Era uma sexta-feira. Chovia fino e a tarde estava escura. O Sol havia se apressado para esconder-se no céu e por isso a Lua apontava no firmamento antes que a noite descortinasse com as estrelas para lhe fazer um fundo de palco perolado e cintilante.
Amir não foi necropsiado. O dinheiro dos Carvalho comprou a dignidade e a técnica de que precisou. A família enlutou-se num falso suicídio e ficou dele a lembrança errada de alguém que nunca fora frágil, mas enfrentou a morte e até nela foi incompreendido.
Maria chorou por dois lutos na igreja matriz. Suas lágrimas eram bicolores. Suas mãos trêmulas e sua vergonha contida entre elas falavam sem achar olhos que pudessem ouvir os seus gestos denunciantes de sua primeira miséria realizada.

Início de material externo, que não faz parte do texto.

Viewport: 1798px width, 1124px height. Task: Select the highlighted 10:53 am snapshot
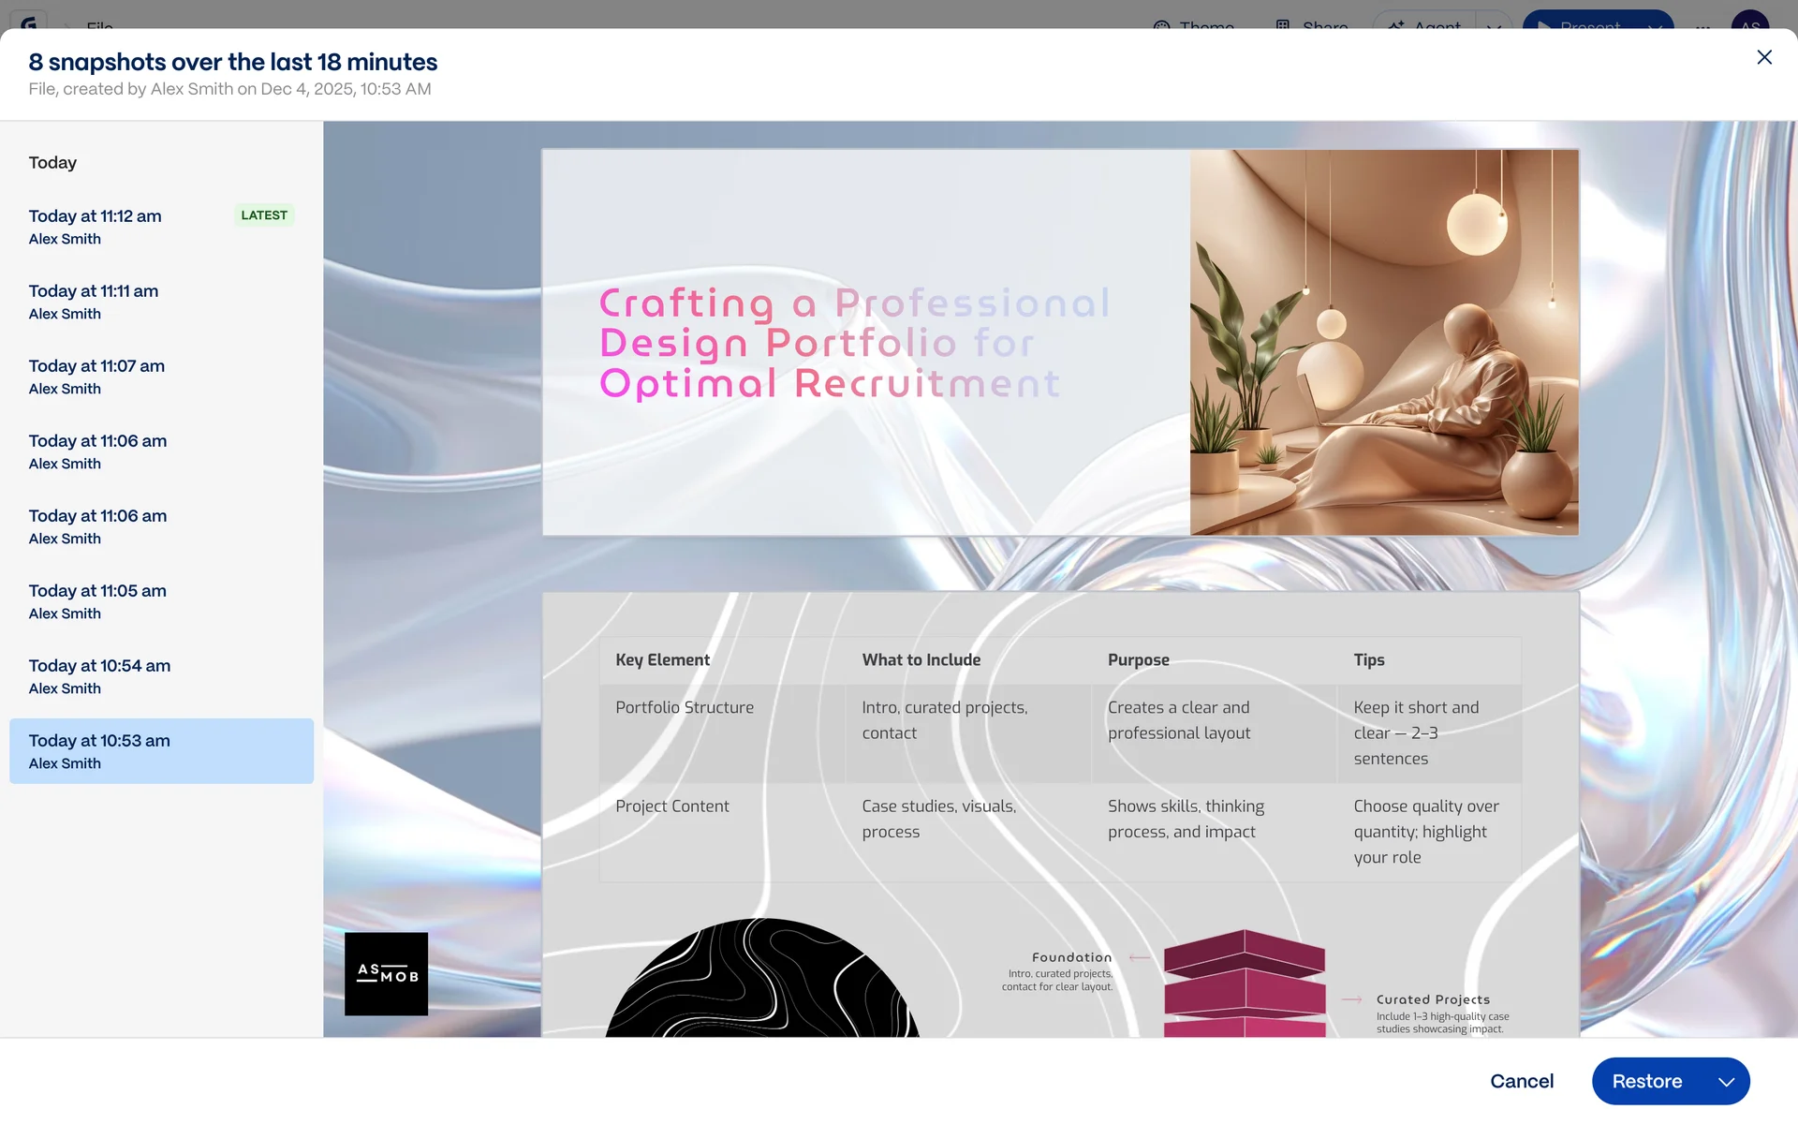point(161,751)
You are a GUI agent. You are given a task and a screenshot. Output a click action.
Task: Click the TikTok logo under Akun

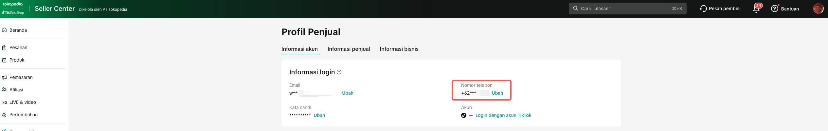click(x=463, y=115)
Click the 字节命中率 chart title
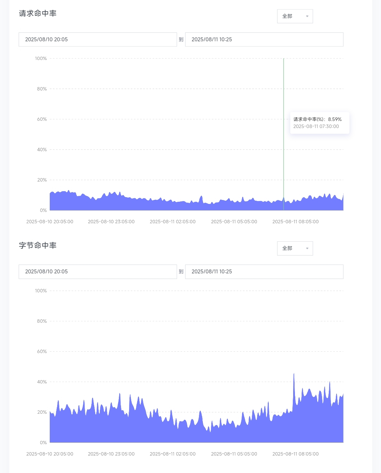 (x=38, y=245)
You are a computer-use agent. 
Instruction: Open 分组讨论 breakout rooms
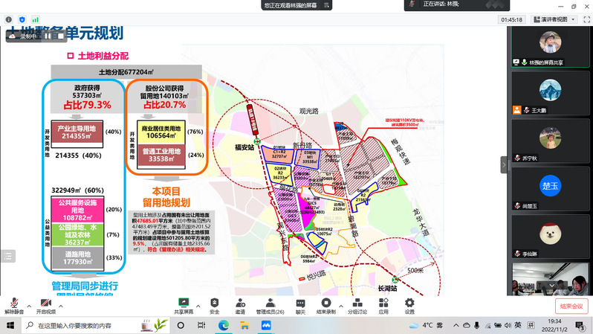(357, 304)

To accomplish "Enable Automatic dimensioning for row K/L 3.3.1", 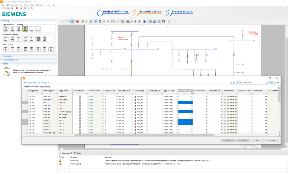I will [x=80, y=133].
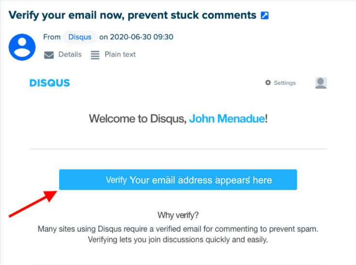This screenshot has width=356, height=265.
Task: Click the lines icon beside Plain text
Action: click(x=95, y=55)
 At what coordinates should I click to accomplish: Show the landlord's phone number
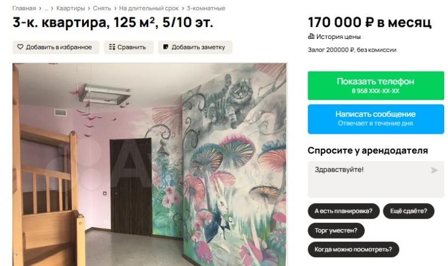coord(376,86)
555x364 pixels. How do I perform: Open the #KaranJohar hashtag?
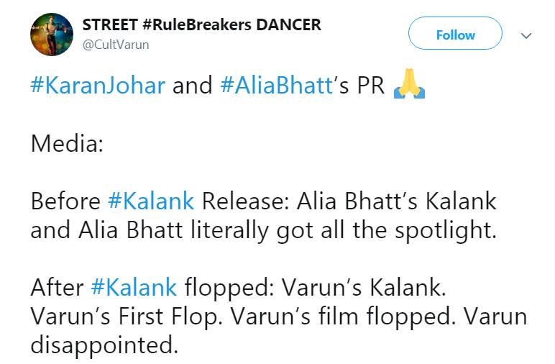click(98, 86)
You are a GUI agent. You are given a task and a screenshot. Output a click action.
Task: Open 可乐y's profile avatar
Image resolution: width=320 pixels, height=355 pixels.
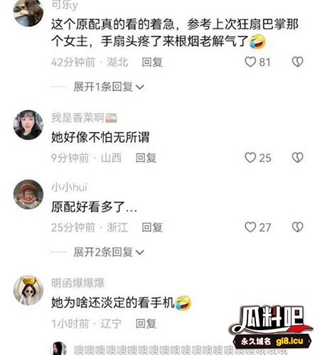click(28, 12)
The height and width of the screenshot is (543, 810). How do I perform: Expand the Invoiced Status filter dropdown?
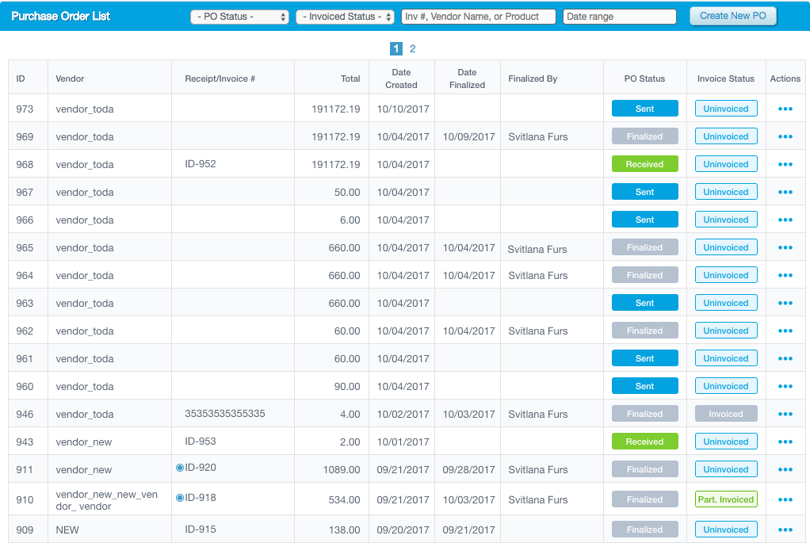(x=345, y=17)
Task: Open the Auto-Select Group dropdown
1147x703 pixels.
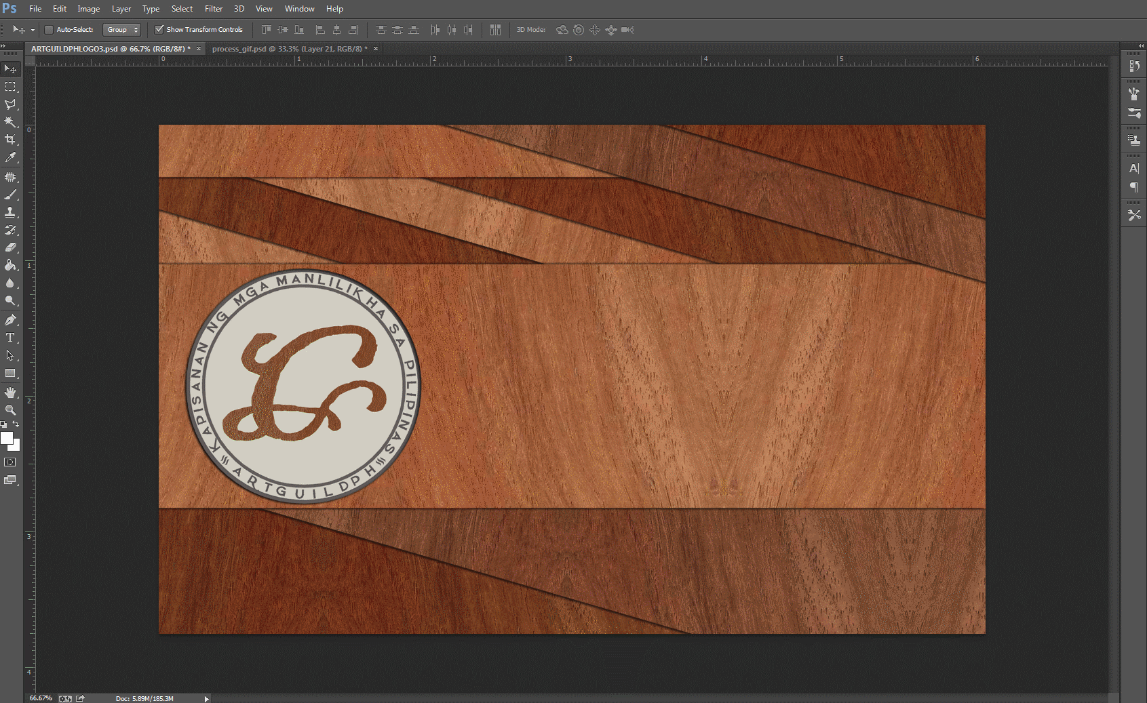Action: coord(121,30)
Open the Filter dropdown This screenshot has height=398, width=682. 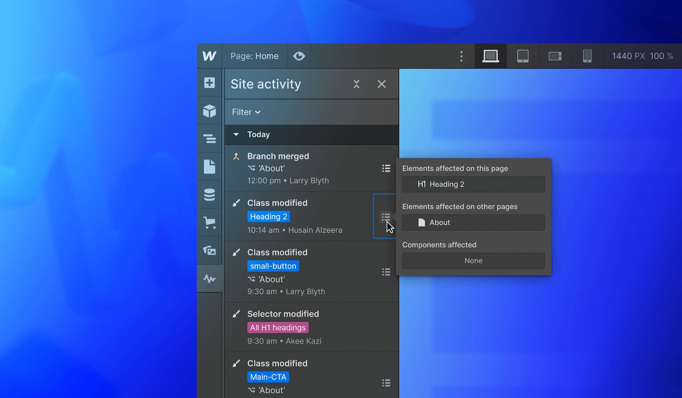click(246, 112)
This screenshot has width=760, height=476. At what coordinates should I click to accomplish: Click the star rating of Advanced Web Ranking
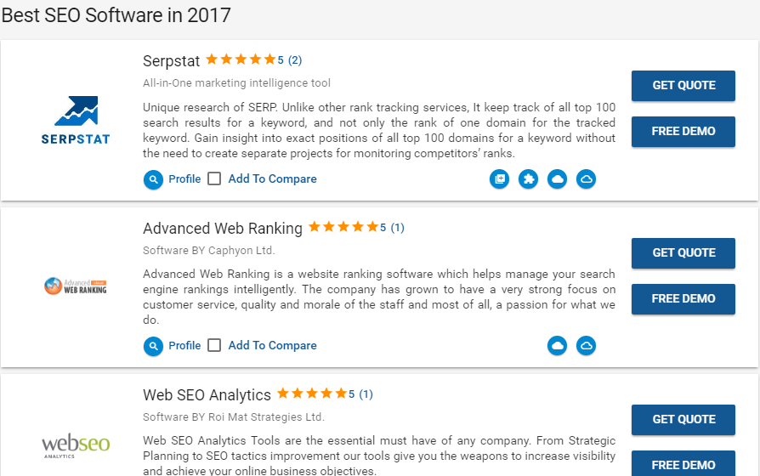pos(343,227)
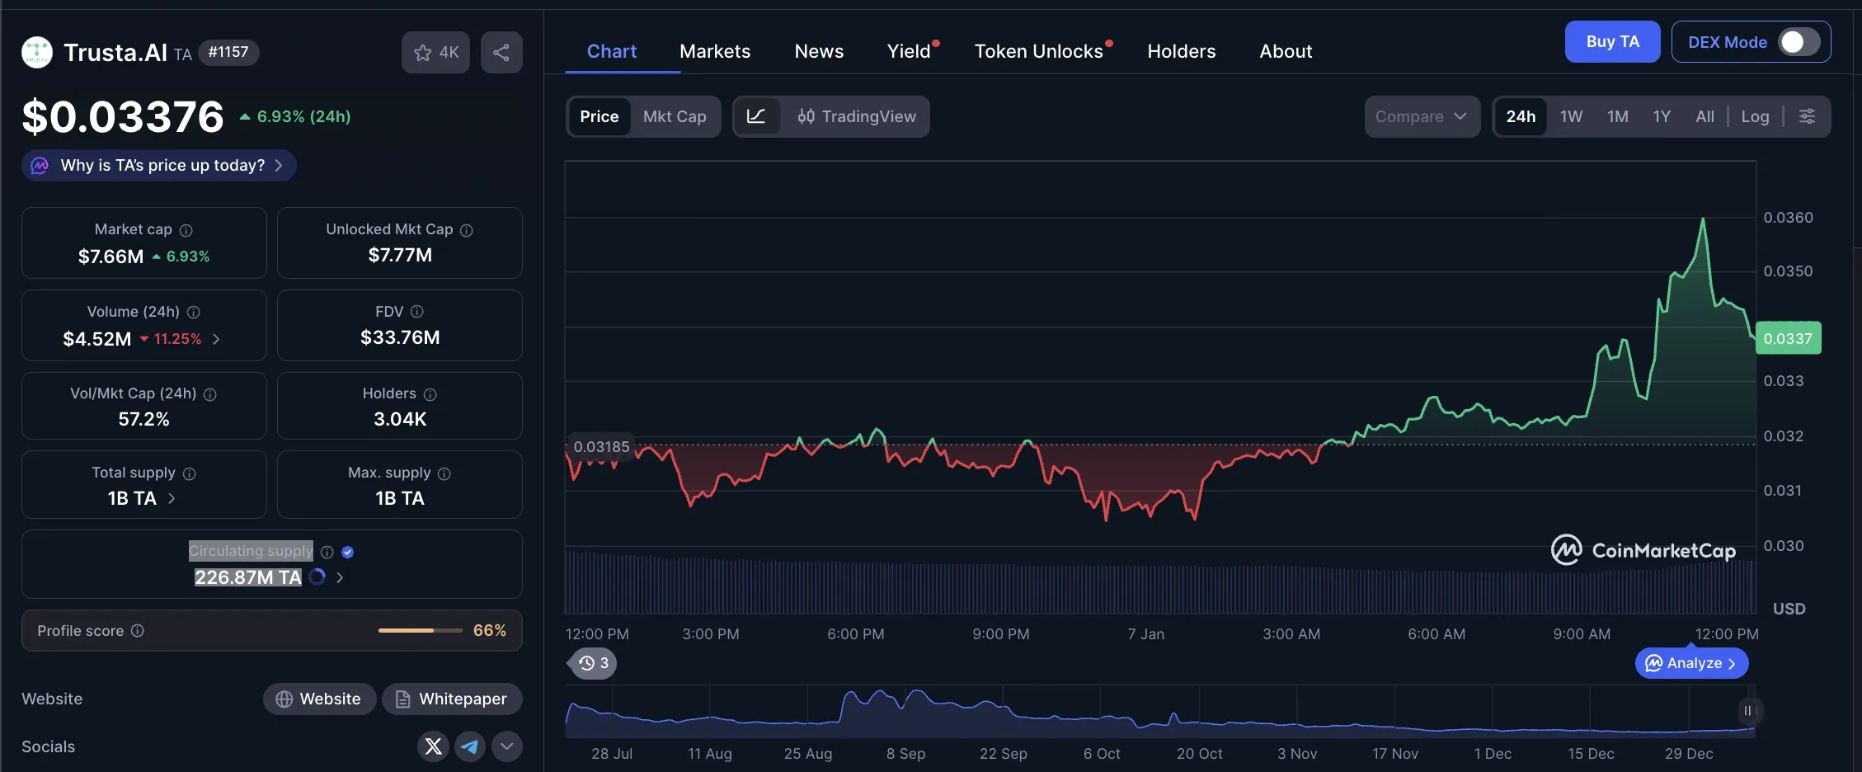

Onze anos depois eu e meus pais soubemos que ela havia degolado nosso irmão caçula, Jorge, e que tinha sido presa em flagrante delito. Só minha mãe foi ter com ela à época. Nunca mais a vimos, nem atrás das grades justas que, sem bocas, falavam as verdades que não ficaram em sua alma. Maria nascera para ser diferente. Do presídio foi ao nosocômio judiciário e lá morreu aos trinta e nove anos, enforcada por uma companheira de cela.